The exercise: In the items below, switch "play icon" to "pause button" across the stretch from the line containing "This screenshot has width=1274, height=876." through the line containing "Action: (x=1178, y=8)". Write out only those lines, with everything else left as it is.

Data to use:
=-=-=-=-=
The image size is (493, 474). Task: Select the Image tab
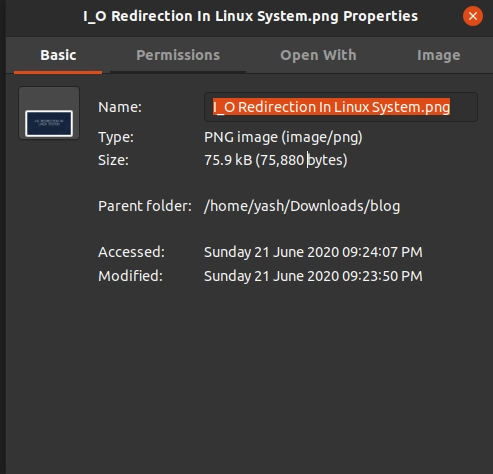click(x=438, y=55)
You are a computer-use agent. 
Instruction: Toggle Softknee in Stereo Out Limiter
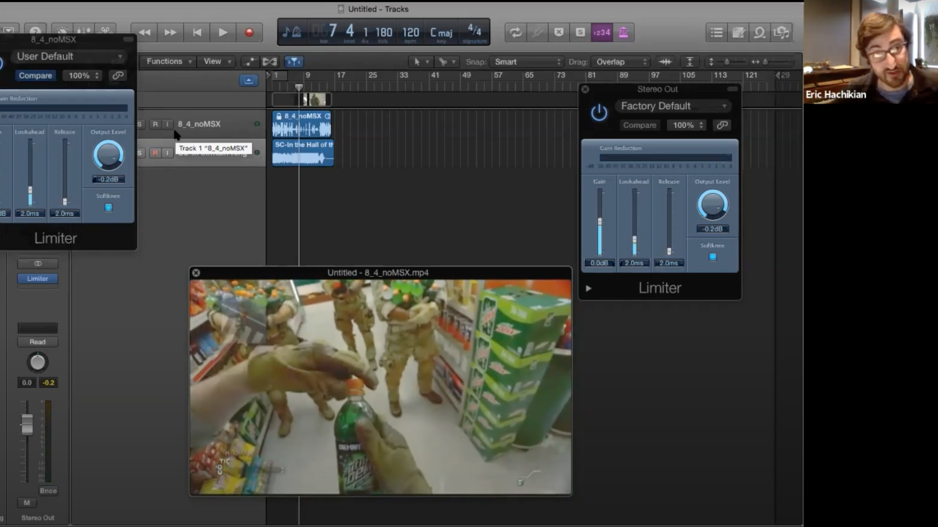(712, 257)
=-=-=-=-=
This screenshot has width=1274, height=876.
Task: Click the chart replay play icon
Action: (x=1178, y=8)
=-=-=-=-=
Result of this exercise:
This screenshot has width=1274, height=876.
Task: Click the chart replay pause button
Action: (x=1178, y=8)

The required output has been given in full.